Para comprovar o ato, o produtor deve procurar uma das unidades da Adapec, apresentar a nota fiscal de compra da vacina e preencher a carta-aviso com dados do rebanho e de todos os demais animais existentes na propriedade. Quem deixar de declarar, pagará multa de R$ 127,69 por propriedade não declarada e a emissão da Guia de Trânsito Animal (GTA) fica condicionada à comprovação da vacinação.
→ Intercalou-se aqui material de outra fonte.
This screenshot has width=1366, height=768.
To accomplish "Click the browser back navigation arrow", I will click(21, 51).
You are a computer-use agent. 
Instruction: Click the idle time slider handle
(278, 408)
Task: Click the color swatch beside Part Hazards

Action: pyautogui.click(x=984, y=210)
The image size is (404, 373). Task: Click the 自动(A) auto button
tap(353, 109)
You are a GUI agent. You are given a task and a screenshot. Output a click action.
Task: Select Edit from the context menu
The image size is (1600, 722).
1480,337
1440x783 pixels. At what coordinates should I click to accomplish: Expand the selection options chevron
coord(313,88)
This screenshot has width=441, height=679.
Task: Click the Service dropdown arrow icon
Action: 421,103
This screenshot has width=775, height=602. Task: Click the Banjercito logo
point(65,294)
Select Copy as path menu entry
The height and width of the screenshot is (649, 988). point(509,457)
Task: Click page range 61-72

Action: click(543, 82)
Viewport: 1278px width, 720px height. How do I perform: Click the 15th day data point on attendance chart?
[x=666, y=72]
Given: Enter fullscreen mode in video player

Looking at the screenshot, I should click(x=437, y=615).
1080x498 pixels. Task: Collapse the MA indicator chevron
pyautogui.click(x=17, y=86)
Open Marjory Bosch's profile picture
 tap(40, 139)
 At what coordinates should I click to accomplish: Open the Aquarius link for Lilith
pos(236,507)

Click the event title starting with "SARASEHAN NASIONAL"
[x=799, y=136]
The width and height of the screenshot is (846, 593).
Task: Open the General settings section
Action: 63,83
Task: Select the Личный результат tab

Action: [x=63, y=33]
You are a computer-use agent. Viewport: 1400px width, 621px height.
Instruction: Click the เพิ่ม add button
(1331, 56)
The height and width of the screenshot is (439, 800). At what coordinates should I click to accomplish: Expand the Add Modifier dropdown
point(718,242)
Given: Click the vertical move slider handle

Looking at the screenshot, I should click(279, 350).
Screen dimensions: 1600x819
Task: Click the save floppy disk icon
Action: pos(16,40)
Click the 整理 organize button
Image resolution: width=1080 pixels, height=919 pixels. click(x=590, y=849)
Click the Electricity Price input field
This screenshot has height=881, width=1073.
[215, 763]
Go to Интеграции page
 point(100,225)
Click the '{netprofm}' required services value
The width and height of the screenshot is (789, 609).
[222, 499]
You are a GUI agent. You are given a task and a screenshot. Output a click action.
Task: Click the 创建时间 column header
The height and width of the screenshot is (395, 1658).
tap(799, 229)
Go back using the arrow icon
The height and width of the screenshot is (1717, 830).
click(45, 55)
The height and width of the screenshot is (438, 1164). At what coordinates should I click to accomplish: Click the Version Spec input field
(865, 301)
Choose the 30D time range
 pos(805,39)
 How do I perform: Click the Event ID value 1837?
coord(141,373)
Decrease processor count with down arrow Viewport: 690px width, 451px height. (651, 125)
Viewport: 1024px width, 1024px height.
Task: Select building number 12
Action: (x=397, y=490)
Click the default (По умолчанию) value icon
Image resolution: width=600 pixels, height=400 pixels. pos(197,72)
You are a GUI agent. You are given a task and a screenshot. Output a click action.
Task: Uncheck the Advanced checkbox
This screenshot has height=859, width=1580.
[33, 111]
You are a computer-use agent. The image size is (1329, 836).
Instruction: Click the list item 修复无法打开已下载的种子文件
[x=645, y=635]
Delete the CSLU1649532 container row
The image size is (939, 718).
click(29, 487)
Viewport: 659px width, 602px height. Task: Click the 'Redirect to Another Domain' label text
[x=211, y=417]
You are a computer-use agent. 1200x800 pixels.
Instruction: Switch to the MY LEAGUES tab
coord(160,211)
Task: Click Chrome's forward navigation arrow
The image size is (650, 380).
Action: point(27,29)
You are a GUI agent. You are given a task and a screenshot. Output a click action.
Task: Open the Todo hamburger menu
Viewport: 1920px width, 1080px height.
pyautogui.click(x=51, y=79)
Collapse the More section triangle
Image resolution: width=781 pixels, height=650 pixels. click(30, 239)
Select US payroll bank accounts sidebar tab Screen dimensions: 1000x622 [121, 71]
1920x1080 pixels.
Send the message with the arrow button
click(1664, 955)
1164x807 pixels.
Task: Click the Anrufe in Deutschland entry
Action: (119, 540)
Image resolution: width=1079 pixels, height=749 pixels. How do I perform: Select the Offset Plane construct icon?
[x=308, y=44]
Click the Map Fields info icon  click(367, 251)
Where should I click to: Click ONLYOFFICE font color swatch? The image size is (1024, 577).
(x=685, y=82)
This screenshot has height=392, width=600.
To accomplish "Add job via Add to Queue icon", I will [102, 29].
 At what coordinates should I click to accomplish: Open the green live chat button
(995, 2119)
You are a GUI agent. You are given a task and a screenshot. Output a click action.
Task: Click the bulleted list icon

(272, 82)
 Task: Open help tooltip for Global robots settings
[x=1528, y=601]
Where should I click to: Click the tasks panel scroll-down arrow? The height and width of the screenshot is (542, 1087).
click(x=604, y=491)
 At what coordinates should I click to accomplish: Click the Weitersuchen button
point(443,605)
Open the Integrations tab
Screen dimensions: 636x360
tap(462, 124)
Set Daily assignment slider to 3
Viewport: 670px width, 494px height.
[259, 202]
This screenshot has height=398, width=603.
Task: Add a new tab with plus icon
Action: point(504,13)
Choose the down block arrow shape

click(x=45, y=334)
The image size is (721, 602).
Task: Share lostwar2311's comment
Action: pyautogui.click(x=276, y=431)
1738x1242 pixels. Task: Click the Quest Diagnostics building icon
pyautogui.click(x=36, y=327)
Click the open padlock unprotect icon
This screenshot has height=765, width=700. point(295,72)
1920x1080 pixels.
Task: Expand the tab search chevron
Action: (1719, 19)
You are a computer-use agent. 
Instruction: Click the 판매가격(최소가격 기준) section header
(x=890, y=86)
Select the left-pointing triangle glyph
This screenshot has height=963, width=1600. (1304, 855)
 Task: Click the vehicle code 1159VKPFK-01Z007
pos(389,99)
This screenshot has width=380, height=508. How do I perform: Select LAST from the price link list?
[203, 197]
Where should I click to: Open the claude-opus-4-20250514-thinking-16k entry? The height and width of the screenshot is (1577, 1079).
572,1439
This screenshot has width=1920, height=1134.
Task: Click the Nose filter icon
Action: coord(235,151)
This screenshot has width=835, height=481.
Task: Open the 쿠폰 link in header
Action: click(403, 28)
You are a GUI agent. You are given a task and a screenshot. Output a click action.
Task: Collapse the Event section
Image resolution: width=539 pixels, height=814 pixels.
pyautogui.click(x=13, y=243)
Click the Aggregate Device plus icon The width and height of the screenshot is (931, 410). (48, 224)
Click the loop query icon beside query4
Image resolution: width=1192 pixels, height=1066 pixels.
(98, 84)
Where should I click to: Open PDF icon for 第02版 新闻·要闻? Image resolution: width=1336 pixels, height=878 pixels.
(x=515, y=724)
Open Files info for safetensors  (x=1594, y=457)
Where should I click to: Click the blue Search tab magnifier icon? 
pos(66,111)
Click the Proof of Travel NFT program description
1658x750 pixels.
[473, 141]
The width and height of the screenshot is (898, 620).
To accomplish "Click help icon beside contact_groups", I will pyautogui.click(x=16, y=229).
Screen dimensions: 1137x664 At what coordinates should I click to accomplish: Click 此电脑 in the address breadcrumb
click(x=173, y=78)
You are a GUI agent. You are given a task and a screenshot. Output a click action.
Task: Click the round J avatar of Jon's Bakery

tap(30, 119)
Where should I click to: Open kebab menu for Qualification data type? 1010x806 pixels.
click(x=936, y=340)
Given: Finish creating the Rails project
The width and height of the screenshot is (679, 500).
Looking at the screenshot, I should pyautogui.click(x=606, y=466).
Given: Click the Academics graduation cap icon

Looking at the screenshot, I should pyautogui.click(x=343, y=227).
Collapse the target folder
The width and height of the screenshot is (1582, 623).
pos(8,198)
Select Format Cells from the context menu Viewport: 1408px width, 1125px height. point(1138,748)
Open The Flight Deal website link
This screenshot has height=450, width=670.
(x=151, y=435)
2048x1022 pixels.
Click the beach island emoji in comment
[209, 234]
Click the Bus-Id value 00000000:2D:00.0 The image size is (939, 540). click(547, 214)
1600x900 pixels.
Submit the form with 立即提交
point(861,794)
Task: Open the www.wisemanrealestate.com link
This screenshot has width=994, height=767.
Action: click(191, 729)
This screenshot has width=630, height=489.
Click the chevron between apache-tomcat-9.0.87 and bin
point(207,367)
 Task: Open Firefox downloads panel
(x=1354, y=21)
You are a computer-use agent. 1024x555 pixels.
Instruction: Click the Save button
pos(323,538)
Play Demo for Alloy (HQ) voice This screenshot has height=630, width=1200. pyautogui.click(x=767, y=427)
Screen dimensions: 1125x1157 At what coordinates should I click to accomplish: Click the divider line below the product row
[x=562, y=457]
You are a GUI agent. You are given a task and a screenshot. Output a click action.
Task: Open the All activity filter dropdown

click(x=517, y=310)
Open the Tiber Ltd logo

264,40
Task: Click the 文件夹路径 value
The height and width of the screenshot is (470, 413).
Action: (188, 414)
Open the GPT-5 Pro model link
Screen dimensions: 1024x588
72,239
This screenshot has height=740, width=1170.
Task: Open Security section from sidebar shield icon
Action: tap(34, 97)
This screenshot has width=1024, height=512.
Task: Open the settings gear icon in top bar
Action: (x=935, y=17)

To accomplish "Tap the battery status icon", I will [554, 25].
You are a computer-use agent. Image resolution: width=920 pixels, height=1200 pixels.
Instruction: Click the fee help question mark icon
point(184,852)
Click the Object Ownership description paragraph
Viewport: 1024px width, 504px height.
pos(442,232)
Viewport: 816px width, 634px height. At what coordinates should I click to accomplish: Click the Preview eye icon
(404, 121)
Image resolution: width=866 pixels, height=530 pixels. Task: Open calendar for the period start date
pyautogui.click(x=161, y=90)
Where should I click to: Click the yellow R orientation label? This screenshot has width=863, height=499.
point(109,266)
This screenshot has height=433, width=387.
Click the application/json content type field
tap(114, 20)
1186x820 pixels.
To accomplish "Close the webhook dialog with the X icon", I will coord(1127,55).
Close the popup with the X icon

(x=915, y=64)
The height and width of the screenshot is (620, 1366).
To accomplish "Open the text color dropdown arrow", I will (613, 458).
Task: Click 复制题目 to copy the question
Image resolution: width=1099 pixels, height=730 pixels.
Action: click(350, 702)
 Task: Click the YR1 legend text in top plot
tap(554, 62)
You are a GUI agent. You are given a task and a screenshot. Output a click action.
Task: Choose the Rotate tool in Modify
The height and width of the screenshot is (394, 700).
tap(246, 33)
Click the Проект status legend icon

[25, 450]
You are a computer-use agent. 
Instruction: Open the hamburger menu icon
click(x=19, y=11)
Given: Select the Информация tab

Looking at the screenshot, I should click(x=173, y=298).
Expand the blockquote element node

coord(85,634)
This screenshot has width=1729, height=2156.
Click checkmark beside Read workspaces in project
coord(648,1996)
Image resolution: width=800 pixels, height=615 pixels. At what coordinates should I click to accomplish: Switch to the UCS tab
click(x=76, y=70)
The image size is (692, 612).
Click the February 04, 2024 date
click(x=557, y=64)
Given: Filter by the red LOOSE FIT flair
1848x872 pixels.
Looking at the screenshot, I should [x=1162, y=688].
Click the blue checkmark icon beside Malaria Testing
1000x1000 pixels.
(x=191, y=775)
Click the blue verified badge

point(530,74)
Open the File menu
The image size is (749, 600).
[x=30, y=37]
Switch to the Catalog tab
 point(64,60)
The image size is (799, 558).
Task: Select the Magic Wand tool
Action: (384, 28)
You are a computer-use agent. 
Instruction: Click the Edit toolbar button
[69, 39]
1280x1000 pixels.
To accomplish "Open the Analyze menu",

Já o produtor que deixar de vacinar os bovídeos, de 0 a 24 meses, deverá procurar o escritório da Adapec e pagar a multa no valor de R$ 5,32 por animal, pegar uma autorização de compra da vacina e agendar uma data na Agência para que os técnicos façam o acompanhamento da vacinação na propriedade. Além disso, deverá posteriormente, declarar na instituição. Os casos omissos serão notificados pelo órgão para que façam a vacinação.
A expectativa desta etapa é vacinar aproximadamente 5 milhões de bovídeos em idade vacinal. O Tocantins conta atualmente com mais de 10 milhões de animais.
A segunda etapa está marcada para ser realizada de 1° a 30 de novembro, para o rebanho de todas as faixas etárias.